VAT - Partial Exemption and the Capital Goods Scheme
Following a call for evidence, HMRC are collating and reviewing responses on simplification measures to partial exemption and the VAT Capital Goods Scheme. The result of this will be published in due course.
Partial exemption and the Capital Goods Scheme are some of the most complex parts of the VAT legislation, creating cost and risk for businesses. Brexit provides the opportunity to review these rules and potentially simplify them without the need to align to the EU VAT rules and will be welcomed by business.
Annual Tax on Enveloped Dwellings (ATED) - Annual Chargeable Amounts for 2020/21 Chargeable Period
ATED charges increase automatically each year in line with inflation. The ATED charges will rise by 1.7% from 1 April 2020 in line with the September 2019 CPI.
Annual Tax on Enveloped Dwellings (ATED) - Relief for Housing Co-operatives
The Government has announced it will introduce new reliefs from ATED and the 15% Stamp Duty Land Tax (SDLT) rate for certain qualifying housing cooperatives. The Government will consult on draft legislation in summer 2020 and legislate in Finance Bill 2020-21.
It is welcomed that the Government are looking to provide reliefs for certain taxpayers who were not within the original ambit of the measures.

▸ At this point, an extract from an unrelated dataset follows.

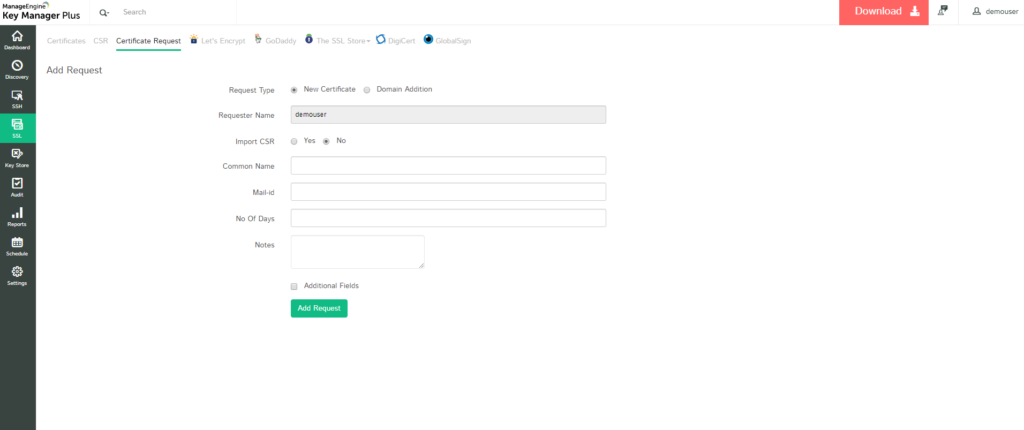Click the notifications icon beside Download

point(943,11)
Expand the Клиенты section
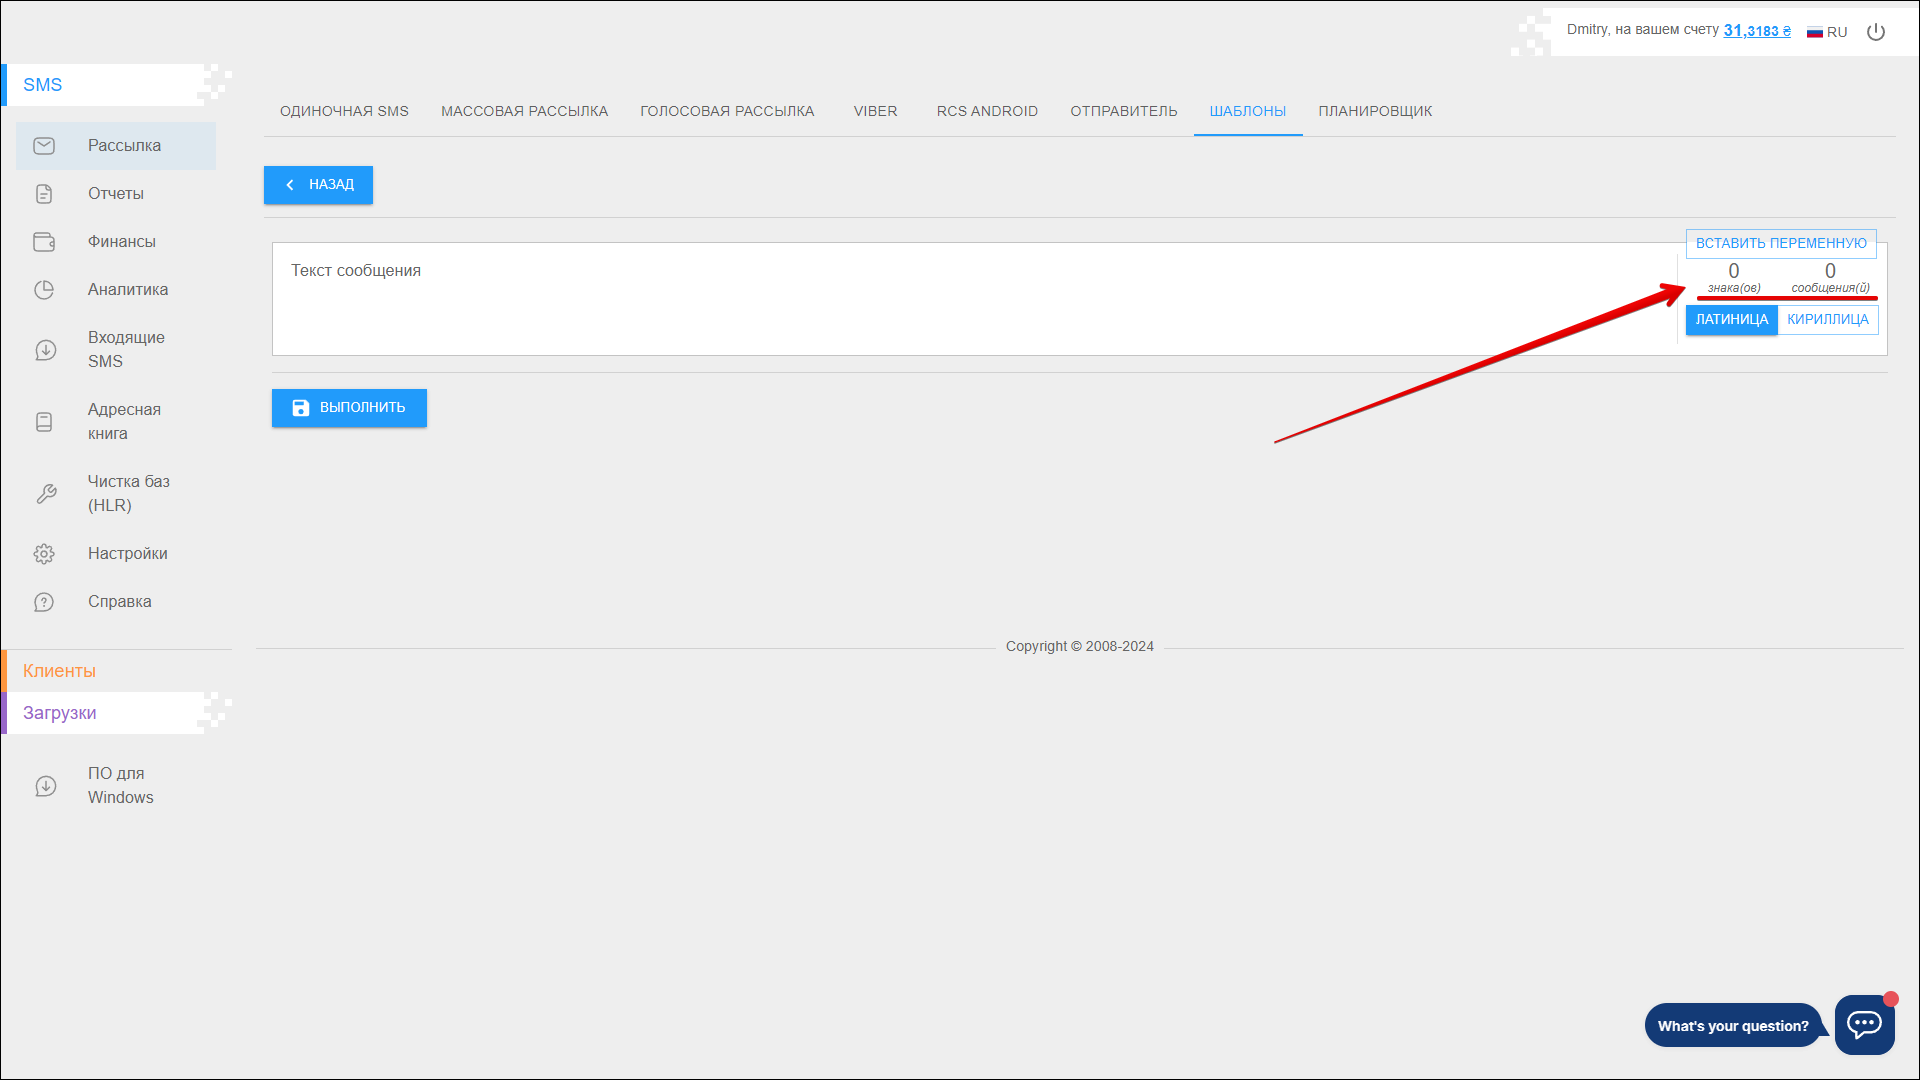The height and width of the screenshot is (1080, 1920). (x=60, y=671)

SD, SDRT – Stamp Taxes on Unlisted Shares Consideration Rules
The Government consulted in 2018-19 on extending the market value rule, which already applies to transfers of listed shares to, unlisted shares. Draft legislation was subsequently published to extend the rule fairly narrowly to transfers to connected companies where some or all of the consideration is in the form of an issue of shares. The measure will be implemented for both stamp duty and stamp duty reserve tax with effect from Royal Assent 2020. There will also be a relaxation of the rules to ensure that most capital reduction partition demergers will incur only a single stamp duty charge.
This measure is intended to prevent tax avoidance on corporate reorganisations of private companies using the procedure known as “swamping”, sometimes prior to the sale or flotation of a company.

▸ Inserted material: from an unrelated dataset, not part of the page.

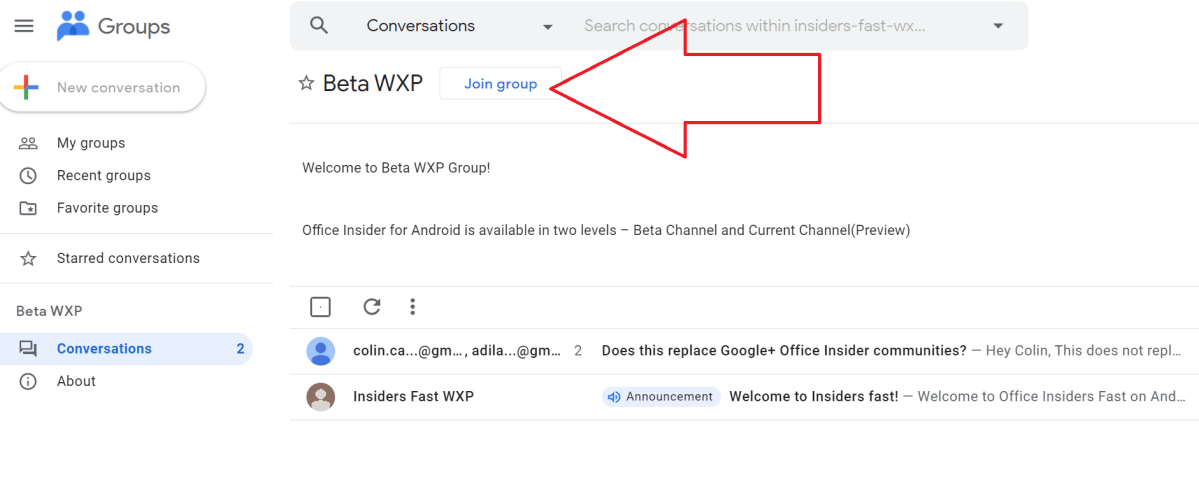Viewport: 1199px width, 484px height.
Task: Click the Google Groups logo icon
Action: coord(74,26)
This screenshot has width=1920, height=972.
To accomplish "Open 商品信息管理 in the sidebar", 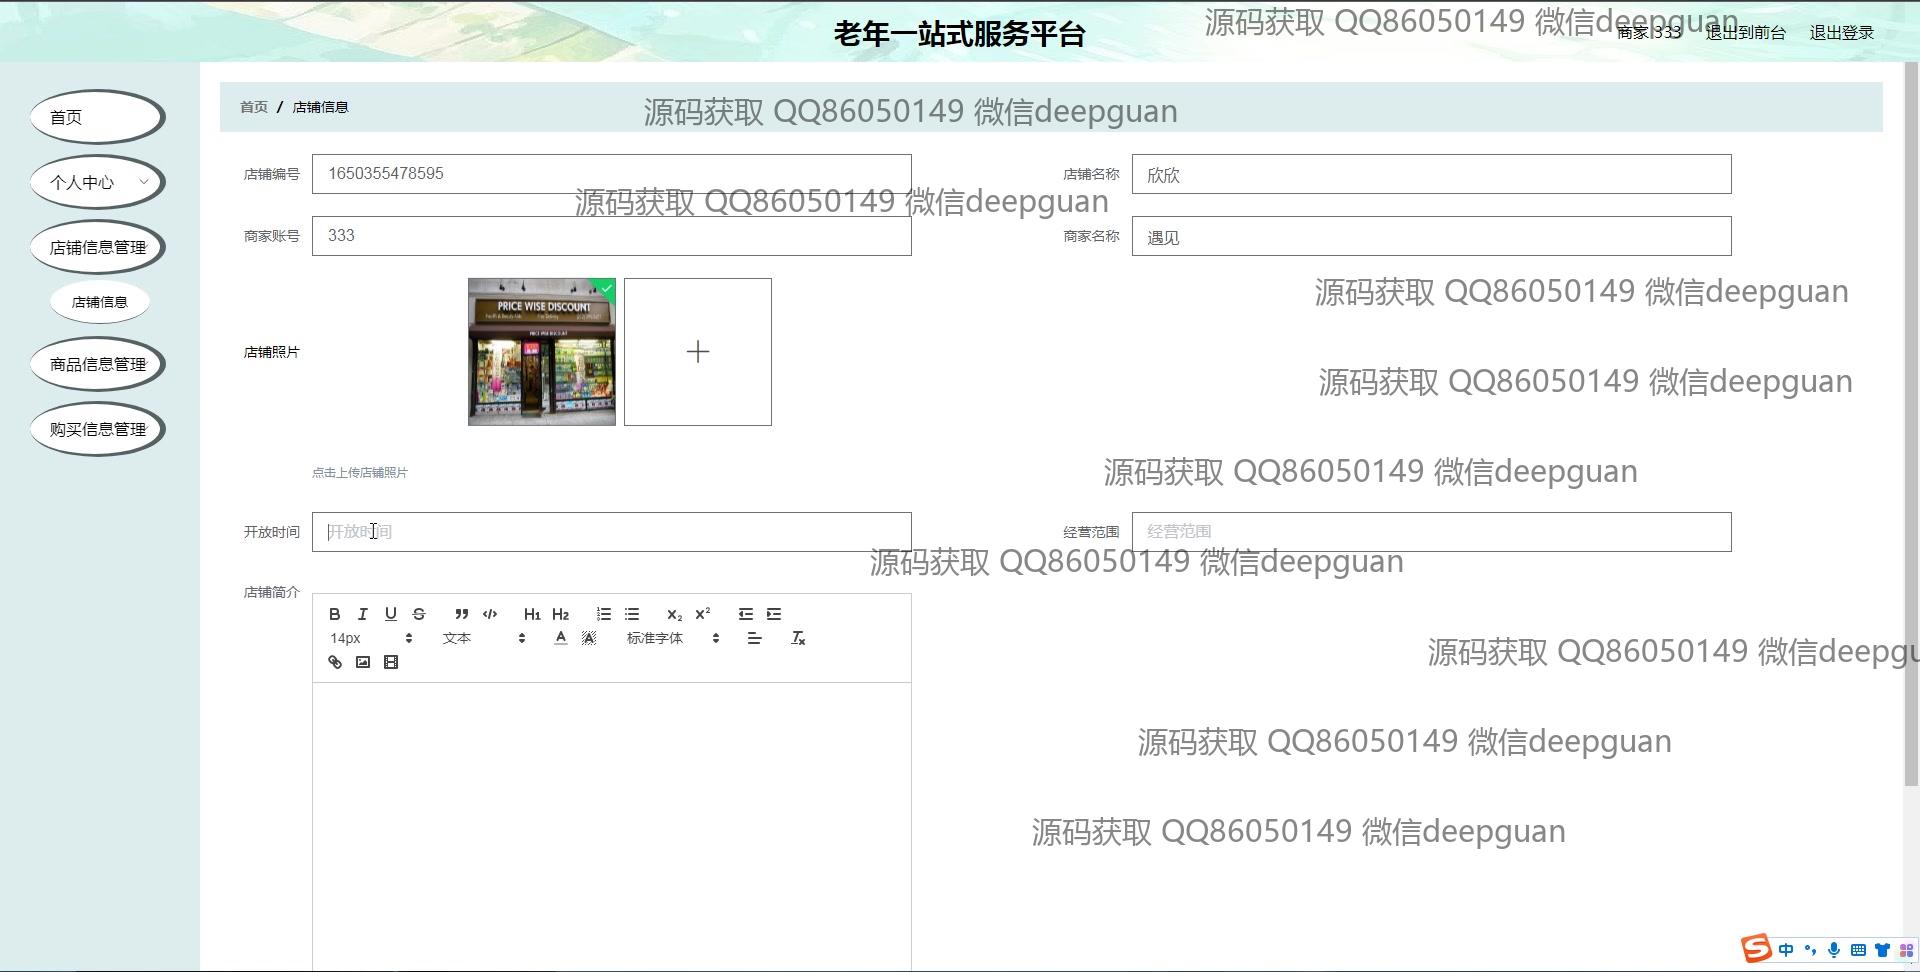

This measure was expected to be implemented and we welcome the fact that it is to be limited to a small range of transactions and that the Government has taken account of representations.
As was widely anticipated, Entrepreneurs’ Relief has been scaled back. The overall lifetime limits for gains to which the relief can apply will reduce from the current £10 million to £1 million per person with immediate effect.
There were suggestions that Entrepreneurs’ Relief might have been abolished completely, therefore even a dramatic restriction in the available relief may be viewed as good news by some.
Business Rates - Retail Discount
As previously announced, for the year from 1 April 2020, a business rates retail discount for properties with a rateable value below £51,000 in England will increase from one third to 50%. This will be expanded to include cinemas and music venues. To support small businesses in response to COVID-19 the retail discount will be increased to 100% and expanded to include hospitality and leisure businesses for 2021.
Business Rates - Review
The Government will conduct a fundamental review of business rates in autumn with the objective of: a) reducing the overall burden on businesses; b) improving the current business rates system; and c) considering more fundamental changes in the medium-to-long term.
It is widely acknowledged that the business rates system needs a fundamental overhaul and as such the Government review is welcomed.
Public Works Loan Board (PWLB) Lending Limit
The Government will consult on revising the terms of PWLB lending to potentially limit local authorities buying investment assets for yield and instead ensure that local authorities continue to invest in housing, infrastructure and frontline services.